Abstract

Hypochondroplasia is a skeletal dysplasia with autosomic dominant inheritance characterized by short stature with short limbs, that presents a wide phenotypic variation. In 50–70% of the patients, mutations are found in the FGFR3 gene. Diagnosis is based on the clinical and radiological criteria described by Spranger. Objective: To correlate the anthropometric and radiological criteria with the molecular findings in 21 patients. Patients and Methods: In all patients we measured head circumference (HC), height, sitting height and leg length (LL), and we calculated Z scores. We also performed a blind reading of the X-Rays. The region of the FGFR3 gene that includes prevalent mutations (N540K C→A y C→G) and the majority of the rare mutations (N540T, N540S and I538V) were analyzed by sequencing and allelic specific hybridization (ASO). Median test and Fisher test were used to compare both groups according to the molecular results. We set cut off points for the significant variables with ROC analysis. Results: Whereas a mutation in FGFR3 gene was detected in 14 patients (8 N540K C→A y 6 N540K C→G) (group 1), the sequence was normal in 7 patients (group 2). We found statistically significant differences in HC and LL between both groups.
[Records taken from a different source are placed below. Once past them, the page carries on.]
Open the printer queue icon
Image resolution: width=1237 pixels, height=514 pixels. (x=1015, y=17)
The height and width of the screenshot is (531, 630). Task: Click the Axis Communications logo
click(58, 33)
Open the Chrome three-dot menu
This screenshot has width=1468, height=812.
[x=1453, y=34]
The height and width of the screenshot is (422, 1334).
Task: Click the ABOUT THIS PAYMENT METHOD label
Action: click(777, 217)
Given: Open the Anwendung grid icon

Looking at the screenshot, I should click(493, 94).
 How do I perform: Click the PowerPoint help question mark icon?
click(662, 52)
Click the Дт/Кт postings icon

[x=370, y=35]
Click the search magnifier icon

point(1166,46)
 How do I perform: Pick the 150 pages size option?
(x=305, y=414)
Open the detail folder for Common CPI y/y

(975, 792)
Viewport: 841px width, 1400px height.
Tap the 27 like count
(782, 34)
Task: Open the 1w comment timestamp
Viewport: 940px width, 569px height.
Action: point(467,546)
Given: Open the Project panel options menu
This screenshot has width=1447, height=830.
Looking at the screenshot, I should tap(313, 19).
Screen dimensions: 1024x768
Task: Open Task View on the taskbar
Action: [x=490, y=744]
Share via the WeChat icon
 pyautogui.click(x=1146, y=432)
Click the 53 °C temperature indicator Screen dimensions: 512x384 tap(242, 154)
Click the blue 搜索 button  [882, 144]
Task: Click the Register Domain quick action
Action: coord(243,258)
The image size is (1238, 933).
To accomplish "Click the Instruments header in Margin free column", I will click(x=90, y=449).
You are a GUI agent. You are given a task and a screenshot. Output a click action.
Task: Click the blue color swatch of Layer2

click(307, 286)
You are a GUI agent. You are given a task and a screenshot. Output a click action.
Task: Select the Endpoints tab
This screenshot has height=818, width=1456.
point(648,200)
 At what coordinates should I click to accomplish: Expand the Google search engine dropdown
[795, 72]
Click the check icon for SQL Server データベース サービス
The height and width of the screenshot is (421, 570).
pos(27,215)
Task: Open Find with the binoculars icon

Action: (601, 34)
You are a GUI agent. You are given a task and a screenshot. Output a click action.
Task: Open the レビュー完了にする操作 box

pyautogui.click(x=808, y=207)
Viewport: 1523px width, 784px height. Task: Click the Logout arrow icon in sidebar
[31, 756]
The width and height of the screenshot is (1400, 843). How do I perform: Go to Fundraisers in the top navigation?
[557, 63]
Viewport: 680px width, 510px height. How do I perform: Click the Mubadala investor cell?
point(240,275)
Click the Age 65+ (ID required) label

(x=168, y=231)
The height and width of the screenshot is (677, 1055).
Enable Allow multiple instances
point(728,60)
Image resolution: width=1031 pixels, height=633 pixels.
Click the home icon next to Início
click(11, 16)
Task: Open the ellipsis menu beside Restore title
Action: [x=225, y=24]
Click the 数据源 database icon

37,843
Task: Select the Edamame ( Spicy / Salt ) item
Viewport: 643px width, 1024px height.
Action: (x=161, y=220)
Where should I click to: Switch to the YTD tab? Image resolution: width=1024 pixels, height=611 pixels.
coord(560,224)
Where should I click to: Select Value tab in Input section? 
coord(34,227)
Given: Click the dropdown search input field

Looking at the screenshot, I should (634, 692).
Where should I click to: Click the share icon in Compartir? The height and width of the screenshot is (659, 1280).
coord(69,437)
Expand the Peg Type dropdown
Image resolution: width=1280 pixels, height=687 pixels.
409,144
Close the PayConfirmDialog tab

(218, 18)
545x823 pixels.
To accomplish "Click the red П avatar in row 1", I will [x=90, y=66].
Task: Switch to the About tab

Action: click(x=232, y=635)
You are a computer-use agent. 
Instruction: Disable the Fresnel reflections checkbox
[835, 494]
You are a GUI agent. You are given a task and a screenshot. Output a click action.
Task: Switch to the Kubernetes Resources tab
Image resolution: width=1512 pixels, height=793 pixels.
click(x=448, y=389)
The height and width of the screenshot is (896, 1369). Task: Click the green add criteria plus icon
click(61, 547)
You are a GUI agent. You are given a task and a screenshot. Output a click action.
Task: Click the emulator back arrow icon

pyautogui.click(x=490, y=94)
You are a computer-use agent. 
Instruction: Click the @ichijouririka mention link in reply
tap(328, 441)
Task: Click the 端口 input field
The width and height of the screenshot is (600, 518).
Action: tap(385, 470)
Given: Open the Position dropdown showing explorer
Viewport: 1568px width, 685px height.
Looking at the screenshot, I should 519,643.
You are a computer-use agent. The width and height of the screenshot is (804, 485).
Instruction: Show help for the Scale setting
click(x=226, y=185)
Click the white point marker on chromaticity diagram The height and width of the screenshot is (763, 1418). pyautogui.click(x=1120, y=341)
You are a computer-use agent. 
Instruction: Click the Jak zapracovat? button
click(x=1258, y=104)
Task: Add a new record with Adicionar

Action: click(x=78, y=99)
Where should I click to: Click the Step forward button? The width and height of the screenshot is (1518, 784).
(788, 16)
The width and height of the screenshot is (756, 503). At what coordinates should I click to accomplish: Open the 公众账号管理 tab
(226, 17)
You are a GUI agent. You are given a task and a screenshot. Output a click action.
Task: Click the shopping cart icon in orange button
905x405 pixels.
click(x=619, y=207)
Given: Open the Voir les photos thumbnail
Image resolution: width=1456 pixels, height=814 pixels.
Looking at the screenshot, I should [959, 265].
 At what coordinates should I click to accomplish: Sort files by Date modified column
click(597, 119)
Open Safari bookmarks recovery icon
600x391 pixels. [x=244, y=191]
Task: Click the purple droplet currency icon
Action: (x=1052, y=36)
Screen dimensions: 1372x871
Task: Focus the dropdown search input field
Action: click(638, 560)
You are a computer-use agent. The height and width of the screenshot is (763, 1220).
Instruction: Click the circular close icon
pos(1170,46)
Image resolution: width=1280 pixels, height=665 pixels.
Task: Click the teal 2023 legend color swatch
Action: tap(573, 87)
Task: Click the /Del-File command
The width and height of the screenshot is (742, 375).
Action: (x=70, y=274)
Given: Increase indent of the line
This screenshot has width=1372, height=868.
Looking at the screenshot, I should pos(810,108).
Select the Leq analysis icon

The median in HC was 2.05 (0.80/3.80) (group 1) vs. –0.10 (-2.29/1.13) (group 2); (Median Test p=0,001). The median in LL was –5.15 (-7.10/ -4.00) vs –4.10 (-5.50/-3.30), respectively; (Median Test p=0,033). The cut off point that divided both groups was for HC + 1.13 SD (with a 92.3% sensitivity and 100% specificity) vs. – 5.8 SD for LL (with a 28.6% sensitivity and 100% specificity). No association was found between radiological criteria and presence of mutation or not (NS, Fisher test). Conclusion: In our study sample, while the auxologic findings (greater HC and shorter LL) permitted the anthropometric differentiation of patients with mutations in the FGFR3 gene (group 1), radiological criteria were not useful to predict the presence of such mutation.